EXTRACT PROVIDED

Torus fixed point sets of Hessenberg Schubert varieties in regular semisimple Hessenberg varieties

TL;DR

This paper provides a combinatorial interpretation of the fixed point sets of Hessenberg Schubert varieties within regular semisimple Hessenberg varieties, extending known results from classical Schubert varieties using Bruhat order and Weyl type subsets.

Contribution

It offers a new interpretation of fixed point sets of Hessenberg Schubert varieties in terms of Bruhat order and Weyl type subsets, building on recent combinatorial descriptions.

Findings

Characterization of fixed points using Bruhat order

Partition of the symmetric group via Weyl type subsets

Proof of a key lemma on Weyl type subsets

Abstract

It is well-known that the $T$-fixed points of a Schubert variety in the flag variety $GL_n(\mathbb{C})/B$ can be characterized purely combinatorially in terms of Bruhat order on the symmetric group $\mathfrak{S}_n$. In a recent preprint, Cho, Hong, and Lee give a combinatorial description of the $T$-fixed points of Hessenberg analogues of Schubert varieties (which we call Hessenberg Schubert varieties) in a regular semisimple Hessenberg variety. This note gives an interpretation of their result in terms of Bruhat order by making use of a partition of the symmetric group defined using so-called subsets of Weyl type. The Appendix, written by Michael Zeng, proves a lemma concerning subsets of Weyl type which is required in our arguments.

STATED EXERCISE 1
Transcribe the part of the Hessenberg Schubert variety summary that begins at the words "Contribution" and stops after the words "recent combinatorial descriptions.".
STATED EXERCISE 2
List every finding given under the "Findings" heading of the Hessenberg Schubert variety summary.
The items after this point are separate material and are unrelated to the Hessenberg Schubert variety summary.

DATA ROWS
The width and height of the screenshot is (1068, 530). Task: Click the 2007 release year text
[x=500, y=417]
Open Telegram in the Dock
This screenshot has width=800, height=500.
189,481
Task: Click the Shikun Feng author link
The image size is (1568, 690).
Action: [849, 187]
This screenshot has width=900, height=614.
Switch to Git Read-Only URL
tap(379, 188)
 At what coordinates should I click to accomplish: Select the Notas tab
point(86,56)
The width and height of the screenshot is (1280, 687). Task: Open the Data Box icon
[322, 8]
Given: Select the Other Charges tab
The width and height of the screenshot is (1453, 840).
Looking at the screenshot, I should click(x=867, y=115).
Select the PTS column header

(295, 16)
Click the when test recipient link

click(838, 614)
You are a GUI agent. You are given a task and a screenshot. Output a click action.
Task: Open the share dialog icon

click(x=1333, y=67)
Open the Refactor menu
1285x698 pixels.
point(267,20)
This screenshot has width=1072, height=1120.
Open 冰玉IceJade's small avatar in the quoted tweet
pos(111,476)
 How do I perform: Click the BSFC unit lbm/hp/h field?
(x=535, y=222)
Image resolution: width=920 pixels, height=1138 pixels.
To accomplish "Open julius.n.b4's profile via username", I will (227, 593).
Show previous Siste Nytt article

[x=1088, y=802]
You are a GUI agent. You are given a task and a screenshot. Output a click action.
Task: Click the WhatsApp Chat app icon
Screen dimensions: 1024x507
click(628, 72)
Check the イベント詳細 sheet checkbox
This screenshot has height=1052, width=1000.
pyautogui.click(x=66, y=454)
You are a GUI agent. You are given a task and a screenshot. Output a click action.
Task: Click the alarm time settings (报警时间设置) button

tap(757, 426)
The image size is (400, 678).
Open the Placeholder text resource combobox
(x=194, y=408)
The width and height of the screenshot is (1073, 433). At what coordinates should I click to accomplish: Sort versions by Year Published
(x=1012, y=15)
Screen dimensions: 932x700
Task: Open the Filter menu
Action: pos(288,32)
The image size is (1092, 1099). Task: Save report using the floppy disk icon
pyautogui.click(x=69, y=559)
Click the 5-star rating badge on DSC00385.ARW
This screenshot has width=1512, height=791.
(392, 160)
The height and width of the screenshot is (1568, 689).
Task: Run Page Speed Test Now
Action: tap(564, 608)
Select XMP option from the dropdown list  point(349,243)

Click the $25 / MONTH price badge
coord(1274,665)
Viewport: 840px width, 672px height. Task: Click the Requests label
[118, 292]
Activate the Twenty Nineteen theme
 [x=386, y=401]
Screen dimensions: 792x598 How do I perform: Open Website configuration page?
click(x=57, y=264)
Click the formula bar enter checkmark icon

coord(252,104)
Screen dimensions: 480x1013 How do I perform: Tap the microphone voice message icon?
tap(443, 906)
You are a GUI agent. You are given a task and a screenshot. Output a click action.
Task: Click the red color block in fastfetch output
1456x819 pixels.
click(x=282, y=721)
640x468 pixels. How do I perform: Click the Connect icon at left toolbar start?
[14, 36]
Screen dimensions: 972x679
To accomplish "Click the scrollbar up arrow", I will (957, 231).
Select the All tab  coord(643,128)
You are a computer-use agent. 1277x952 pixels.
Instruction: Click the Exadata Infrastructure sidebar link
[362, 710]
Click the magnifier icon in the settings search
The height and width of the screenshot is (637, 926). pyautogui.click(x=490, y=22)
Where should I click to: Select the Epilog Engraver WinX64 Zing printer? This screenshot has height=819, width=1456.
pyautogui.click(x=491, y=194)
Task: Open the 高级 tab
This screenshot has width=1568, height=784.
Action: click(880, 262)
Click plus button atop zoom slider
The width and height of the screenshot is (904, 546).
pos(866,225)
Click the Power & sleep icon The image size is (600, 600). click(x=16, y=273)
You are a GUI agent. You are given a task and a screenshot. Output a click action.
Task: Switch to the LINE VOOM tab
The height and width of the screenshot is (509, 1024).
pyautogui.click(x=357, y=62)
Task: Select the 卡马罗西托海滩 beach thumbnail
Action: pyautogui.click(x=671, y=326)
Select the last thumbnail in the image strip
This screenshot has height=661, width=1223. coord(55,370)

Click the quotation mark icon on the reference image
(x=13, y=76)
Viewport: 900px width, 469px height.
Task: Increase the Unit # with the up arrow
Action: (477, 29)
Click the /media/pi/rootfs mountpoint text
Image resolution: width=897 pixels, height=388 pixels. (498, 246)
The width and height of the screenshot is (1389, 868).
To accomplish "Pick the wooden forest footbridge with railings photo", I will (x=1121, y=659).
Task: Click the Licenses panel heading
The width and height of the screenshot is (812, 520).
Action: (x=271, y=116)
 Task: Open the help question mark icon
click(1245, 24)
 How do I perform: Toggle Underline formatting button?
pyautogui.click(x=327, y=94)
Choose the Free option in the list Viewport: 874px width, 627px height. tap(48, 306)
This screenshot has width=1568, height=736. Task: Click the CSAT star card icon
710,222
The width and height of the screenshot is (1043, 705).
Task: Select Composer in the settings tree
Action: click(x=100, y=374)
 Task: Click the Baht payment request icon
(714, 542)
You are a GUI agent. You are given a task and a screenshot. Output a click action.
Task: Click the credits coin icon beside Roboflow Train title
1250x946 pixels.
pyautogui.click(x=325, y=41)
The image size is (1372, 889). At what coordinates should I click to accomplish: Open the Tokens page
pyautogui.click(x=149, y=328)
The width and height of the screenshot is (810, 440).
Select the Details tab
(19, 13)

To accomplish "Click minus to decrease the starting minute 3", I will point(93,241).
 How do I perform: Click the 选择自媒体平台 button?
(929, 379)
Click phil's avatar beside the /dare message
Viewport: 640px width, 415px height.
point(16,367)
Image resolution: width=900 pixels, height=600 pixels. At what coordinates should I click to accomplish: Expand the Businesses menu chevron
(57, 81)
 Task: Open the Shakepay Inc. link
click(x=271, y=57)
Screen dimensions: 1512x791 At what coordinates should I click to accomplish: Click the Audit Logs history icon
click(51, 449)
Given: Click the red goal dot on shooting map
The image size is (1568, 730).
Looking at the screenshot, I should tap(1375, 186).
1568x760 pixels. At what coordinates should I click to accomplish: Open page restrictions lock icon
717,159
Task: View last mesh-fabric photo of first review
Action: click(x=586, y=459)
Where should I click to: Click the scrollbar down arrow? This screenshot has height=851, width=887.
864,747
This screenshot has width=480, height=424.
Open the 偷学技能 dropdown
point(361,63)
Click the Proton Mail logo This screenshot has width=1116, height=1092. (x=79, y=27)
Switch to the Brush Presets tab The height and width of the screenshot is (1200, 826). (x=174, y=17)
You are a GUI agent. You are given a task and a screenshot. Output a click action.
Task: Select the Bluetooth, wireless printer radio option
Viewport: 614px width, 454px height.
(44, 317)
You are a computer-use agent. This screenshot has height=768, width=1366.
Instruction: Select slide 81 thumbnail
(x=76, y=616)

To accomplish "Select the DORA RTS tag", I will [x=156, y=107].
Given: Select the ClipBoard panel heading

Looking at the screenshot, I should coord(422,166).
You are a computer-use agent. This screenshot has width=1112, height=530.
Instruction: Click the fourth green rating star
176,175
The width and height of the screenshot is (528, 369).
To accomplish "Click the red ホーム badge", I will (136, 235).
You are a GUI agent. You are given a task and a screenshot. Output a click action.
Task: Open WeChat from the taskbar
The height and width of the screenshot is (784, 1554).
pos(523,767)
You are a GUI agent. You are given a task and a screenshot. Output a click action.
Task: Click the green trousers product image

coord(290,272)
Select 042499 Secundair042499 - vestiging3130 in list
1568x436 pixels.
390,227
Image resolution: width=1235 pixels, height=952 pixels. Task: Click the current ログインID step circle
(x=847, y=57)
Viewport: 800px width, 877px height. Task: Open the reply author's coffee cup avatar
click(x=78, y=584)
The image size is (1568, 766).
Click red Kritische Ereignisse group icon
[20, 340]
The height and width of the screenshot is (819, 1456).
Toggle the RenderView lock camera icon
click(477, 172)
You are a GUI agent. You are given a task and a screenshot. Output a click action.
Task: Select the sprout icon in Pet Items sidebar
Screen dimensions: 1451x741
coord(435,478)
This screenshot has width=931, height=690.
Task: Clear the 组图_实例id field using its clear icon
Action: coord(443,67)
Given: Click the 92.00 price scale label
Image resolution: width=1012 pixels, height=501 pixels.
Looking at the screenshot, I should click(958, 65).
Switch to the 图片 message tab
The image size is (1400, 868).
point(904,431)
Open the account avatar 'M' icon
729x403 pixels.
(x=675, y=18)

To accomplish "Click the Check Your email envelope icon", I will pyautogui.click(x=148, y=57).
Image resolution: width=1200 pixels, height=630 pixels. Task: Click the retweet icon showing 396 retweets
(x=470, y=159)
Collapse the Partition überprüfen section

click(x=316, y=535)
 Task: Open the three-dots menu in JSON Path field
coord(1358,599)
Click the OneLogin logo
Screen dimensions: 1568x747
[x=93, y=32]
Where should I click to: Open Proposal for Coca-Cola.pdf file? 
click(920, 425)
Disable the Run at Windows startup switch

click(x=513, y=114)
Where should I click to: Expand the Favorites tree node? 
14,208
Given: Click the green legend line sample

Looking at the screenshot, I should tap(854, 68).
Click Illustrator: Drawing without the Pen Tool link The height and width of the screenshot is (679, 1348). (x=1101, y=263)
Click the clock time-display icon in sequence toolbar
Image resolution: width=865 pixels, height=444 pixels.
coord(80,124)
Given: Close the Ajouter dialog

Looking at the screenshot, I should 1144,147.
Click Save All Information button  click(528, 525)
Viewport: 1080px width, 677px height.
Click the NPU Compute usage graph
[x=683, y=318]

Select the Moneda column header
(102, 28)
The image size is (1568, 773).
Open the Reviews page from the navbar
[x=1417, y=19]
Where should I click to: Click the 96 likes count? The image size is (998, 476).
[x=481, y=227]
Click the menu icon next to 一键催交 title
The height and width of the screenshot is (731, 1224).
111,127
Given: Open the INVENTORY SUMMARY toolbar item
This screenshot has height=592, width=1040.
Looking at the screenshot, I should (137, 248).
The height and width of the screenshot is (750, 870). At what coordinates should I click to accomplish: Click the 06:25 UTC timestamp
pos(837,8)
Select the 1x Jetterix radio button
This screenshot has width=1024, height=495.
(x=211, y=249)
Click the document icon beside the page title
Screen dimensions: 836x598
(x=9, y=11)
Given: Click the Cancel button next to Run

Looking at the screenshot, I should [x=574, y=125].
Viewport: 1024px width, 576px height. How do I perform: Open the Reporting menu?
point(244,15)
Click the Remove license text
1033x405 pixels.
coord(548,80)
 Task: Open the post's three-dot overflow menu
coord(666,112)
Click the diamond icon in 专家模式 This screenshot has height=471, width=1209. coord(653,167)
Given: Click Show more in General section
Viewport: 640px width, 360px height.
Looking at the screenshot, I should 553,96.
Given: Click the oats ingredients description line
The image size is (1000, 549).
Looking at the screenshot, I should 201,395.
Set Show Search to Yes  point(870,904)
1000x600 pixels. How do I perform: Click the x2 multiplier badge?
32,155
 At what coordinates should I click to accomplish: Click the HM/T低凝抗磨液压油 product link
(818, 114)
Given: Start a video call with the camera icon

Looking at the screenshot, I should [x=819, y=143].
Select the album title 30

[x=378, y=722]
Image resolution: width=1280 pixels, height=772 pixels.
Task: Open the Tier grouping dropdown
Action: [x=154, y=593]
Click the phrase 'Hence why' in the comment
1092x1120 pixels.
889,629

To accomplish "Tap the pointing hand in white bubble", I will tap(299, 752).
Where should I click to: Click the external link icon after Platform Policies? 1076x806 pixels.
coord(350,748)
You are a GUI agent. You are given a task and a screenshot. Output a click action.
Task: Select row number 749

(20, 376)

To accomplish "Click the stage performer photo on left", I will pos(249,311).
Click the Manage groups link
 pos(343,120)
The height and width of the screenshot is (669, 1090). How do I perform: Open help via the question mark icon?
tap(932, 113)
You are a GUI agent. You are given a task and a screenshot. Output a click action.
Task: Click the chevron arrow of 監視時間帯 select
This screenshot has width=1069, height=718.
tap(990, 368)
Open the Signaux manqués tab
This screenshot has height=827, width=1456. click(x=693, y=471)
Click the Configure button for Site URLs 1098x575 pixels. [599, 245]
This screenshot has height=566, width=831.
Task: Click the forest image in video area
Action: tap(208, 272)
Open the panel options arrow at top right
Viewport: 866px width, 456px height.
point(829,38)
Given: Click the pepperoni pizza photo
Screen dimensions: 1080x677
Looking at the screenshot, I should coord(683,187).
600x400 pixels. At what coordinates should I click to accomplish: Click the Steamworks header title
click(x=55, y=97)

CORRECT RESPONSE 1
Contribution

It offers a new interpretation of fixed point sets of Hessenberg Schubert varieties in terms of Bruhat order and Weyl type subsets, building on recent combinatorial descriptions.

CORRECT RESPONSE 2
- Characterization of fixed points using Bruhat order
- Partition of the symmetric group via Weyl type subsets
- Proof of a key lemma on Weyl type subsets